Improving the detection of technical debt in Java source code with an enriched dataset

Model Details

Model Description

This model is the part of Tesoro project, used for detecting technical debt in source code. More information can be found at Tesoro HomePage.

  • Developed by: Nam Hai Le
  • Model type: Encoder-based PLMs
  • Language(s): Java
  • Finetuned from model: CodeBERT

Model Sources

  • Repository: Tesoro
  • Paper: [To be update]

How to Get Started with the Model

Use the code below to get started with the model.

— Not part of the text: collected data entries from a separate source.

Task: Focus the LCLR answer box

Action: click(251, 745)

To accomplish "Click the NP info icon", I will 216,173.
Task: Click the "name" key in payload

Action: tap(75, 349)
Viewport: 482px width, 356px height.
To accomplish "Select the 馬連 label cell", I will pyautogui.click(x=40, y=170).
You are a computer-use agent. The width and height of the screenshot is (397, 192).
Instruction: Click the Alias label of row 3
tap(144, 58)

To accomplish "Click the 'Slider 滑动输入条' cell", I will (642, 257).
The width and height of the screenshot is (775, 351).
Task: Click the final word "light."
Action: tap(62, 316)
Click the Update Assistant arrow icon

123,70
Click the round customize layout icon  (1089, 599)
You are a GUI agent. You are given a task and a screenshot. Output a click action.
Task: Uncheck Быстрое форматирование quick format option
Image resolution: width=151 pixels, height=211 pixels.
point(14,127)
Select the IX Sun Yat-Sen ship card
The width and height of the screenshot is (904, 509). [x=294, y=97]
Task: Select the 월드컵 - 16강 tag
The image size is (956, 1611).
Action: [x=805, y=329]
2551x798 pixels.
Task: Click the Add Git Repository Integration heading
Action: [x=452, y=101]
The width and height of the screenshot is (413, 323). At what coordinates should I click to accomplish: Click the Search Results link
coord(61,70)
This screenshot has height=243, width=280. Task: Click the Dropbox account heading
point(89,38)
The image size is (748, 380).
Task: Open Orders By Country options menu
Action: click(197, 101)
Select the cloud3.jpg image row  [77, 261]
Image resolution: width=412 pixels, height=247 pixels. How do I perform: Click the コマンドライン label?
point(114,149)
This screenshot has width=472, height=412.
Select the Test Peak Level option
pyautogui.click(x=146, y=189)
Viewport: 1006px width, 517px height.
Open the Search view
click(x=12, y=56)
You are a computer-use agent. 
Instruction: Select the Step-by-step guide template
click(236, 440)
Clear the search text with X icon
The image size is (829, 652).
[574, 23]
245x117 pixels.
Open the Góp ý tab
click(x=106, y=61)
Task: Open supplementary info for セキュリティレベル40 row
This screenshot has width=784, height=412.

from transformers import AutoModelForSequenceClassification, AutoTokenizer

tokenizer = AutoTokenizer.from_pretrained("NamCyan/codebert-base-technical-debt-code-tesoro")
model = AutoModelForSequenceClassification.from_pretrained("NamCyan/codebert-base-technical-debt-code-tesoro")

Training Details

  • Training Data: The model is finetuned using tesoro-code

  • Infrastructure: Training process is conducted on two NVIDIA A100 GPUs with 80GB of VRAM.

Leaderboard

Model Model size EM F1
Encoder-based PLMs
CodeBERT 125M 38.28 43.47
UniXCoder 125M 38.12 42.58
GraphCodeBERT 125M 39.38 44.21
RoBERTa 125M 35.37 38.22
ALBERT 11.8M 39.32 41.99
Encoder-Decoder-based PLMs
PLBART 140M 36.85 39.90
Codet5 220M 32.66 35.41
CodeT5+ 220M 37.91 41.96
Decoder-based PLMs (LLMs)
TinyLlama 1.03B 37.05 40.05
DeepSeek-Coder 1.28B 42.52 46.19
OpenCodeInterpreter 1.35B 38.16 41.76
phi-2 2.78B 37.92 41.57
starcoder2 3.03B 35.37 41.77
CodeLlama 6.74B 34.14 38.16
Magicoder 6.74B 39.14 42.49

Citing us

@article{nam2024tesoro,
  title={Improving the detection of technical debt in Java source code with an enriched dataset},
  author={Hai, Nam Le and Bui, Anh M. T. Bui and Nguyen, Phuong T. and Ruscio, Davide Di and Kazman, Rick},
  journal={},
  year={2024}
}